I like to have a stack allocated array with size defined at runtime. Is there any std-template that may feature this? Maybe using std::vector with a fixed maximal size?

2
When using std::array, the size of the array is a template parameter, so it cannot be a runtime variable. I guess std::vector is your best bet. - Daniel Kamil Kozar
Since there's no "stack" in the language standard, it's hard to make this question precise, or make sense. - Kerrek SB
@DanielKamilKozar: Meh. It would be a pretty weird wart on the type system to make such a notion precise. You can see the efforts yourself in the revision history on Github. So far the idea is that "there isn't enough experience" with this, so it's being deferred. - Kerrek SB
The usual answer to this is to use std::vector with a custom allocator. Since you expect the data to be located "on the stack", presumably they will always be freed in reverse order they're allocated. It should be quite easy to write an extremely fast thread-local allocator given that restriction. The downside is that you will make a separate allocation up front to store the data, but this isn't all that different from what the OS does for your thread's stack - on a modern OS your block is virtual-only until used, just like the stack. But it won't benefit from the stack being hot in cache. - Steve Jessop
@KerrekSB: What do you mean, there's no "stack"? Automatic storage behaves just like a stack, and the language spec sometimes refers to it as a stack (e.g. "stack unwinding" when an exception is thrown), so why not call it a stack? - Mike Seymour

2 Answers

18
votes

There are two proposals currently being worked on to bring run-time fixed size arrays to C++ which may be of interest to you:

  • Runtime-sized arrays with automatic storage duration. This would make runtime sized arrays a language feature (like in C11). So you could do:

      void foo(std::size_t size) {
        int arr[size];
      }
    
  • C++ Dynamic Arrays. This would bring a new container to the library, std::dynarray, which is given a fixed size at construction. It is intended to be optimized to be allocated on the stack when possible.

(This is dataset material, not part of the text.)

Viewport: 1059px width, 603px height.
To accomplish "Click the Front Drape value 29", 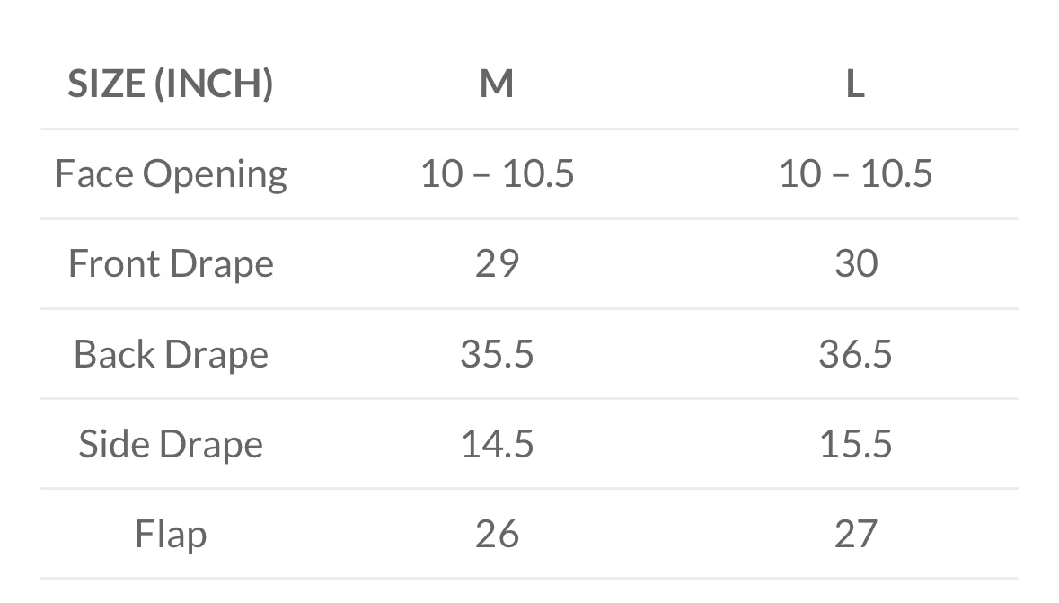I will (x=497, y=263).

      void foo(std::size_t size) {
        std::dynarray<int> arr(size);
      }
    

These are both being worked on as part of an Array Extensions Technical Specification, which will be released alongside C++14.

UPDATE: std::dynarray is not implemented yet(25Aug2021).please refer to What is the status on dynarrays?

8
votes

As Daniel stated in the comment, size of the std::array is specified as a template parameter, so it cannot be set during runtime.

You can though construct std::vector by passing the minimum capacity through the constructor parameter:

#include <vector>

int main(int argc, char * argv[])
{
    std::vector<int> a;
    a.reserve(5);
    std::cout << a.capacity() << "\n";
    std::cout << a.size();

    getchar();
}

But. Still vector's contents will be stored on the heap, not on the stack. The problem is, that compiler has to know, how much space should be allocated for the function prior to its execution, so it is simply not possible to store variable-length data on the stack.